By the 1920’s, most of the films screened in Queensland came from Hollywood, creating a second era of film history wherein Queensland films took a back seat to American films.
During the 1940’s, a couple of notable films centred on the concept of heroic humans battling the Queensland bush. The first of these was Sister Kenny, a ‘biopic,’ in Dr. Craven’s words, which portrayed the life of bush nurse Elizabeth Kenny. Although set in Queensland, that film was a Hollywood production. Sons of Matthew was one of a series of Queensland epics that, again, painted a picture of the human character set against the wilds of Queensland. A clip from the film showed a half dozen or so young men skinny-dipping in a rainforest pool, the scene complete with vines for swinging out over the water.
Following World War II, Queensland’s film industry largely faded, creating something of a void until the 1970’s, when it was reborn.

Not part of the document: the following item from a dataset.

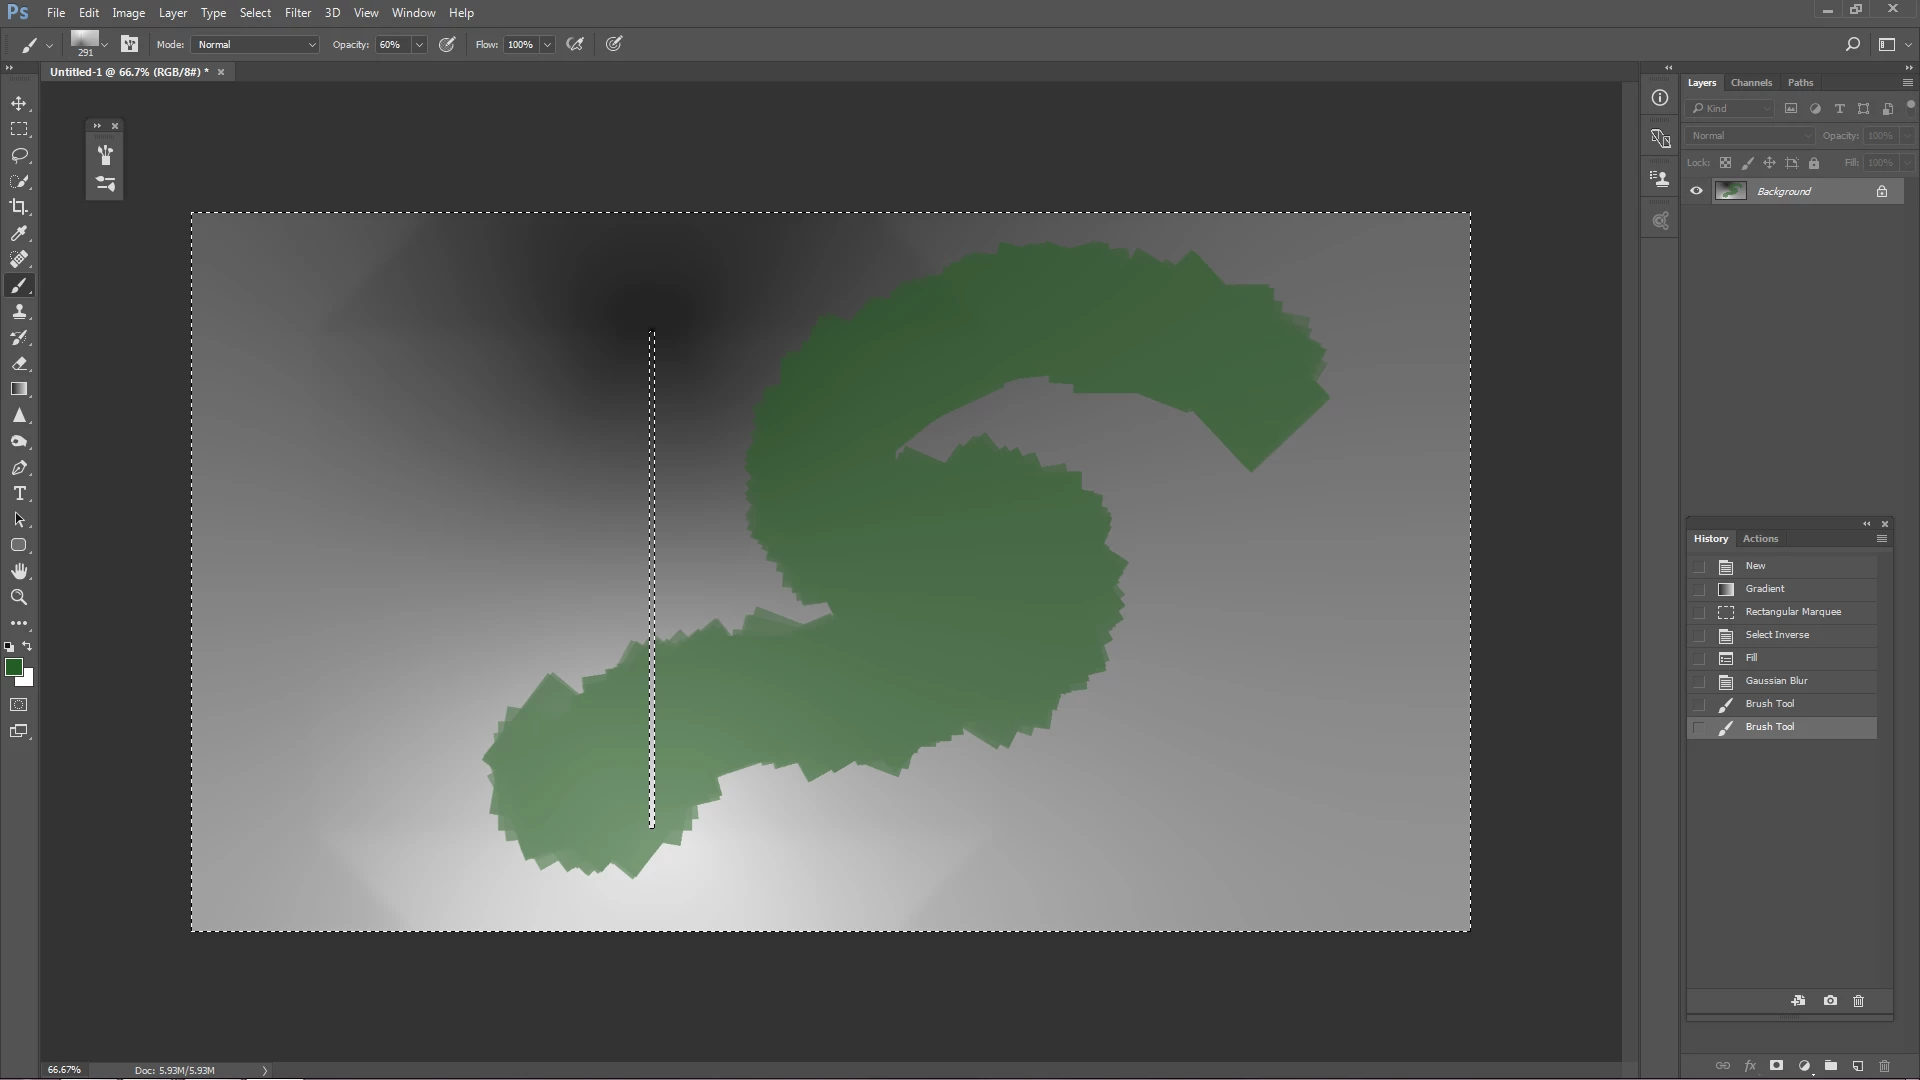Select the Move tool
Screen dimensions: 1920x1080
pyautogui.click(x=19, y=104)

The most recent and ongoing era in Queensland film is marked by stronger financial support for state film production and by the incorporation of Queensland landscapes – sometimes depicting paradise; at other times, anti-paradise – in critically-acclaimed films. This era gave rise to The Irishman (1978), a nostalgic portrayal of teamster Paddy Doolan and his sons in the Queensland Gulf Country, and to Traveling North (1987), in which North Queensland is depicted as a natural paradise. Radiance (1998), winner of the Australian Film Institute’s best film award, depicts a trio of indigenous sisters dealing with their mother’s death against a harsh backdrop of sugarcane fields and scrubby bush. More recently, The Proposition (2005) is a kangaroo western that uses fences and horizons to separate civilization from the savagery of land and people. ‘Kangaroo westerns,’ as Dr. Craven described, focus on the time of Australian colonization by Europeans and incorporate themes of racial discrimination and disputed land. Queensland landscape near Bowen was featured in Australia (2009), the epic tale of cattle drovers, romance, the Stolen Generations, and the World War II invasion of Darwin by Japan. This year, Beneath Hill 60 – the World War I tension-filled story of Aussie miners working underground to blow up a strategic German position – has made a big splash, and the movie, which was filmed in Townsville and features the North Queensland landscape in a minor role, is now being shopped at the Cannes Film Festival.
In all these feature films, the Queensland landscape – those fencelines and horizons of the lecture’s title – became the imagined face of this state, and in the broader context, of Australia, both to Australians and to the world.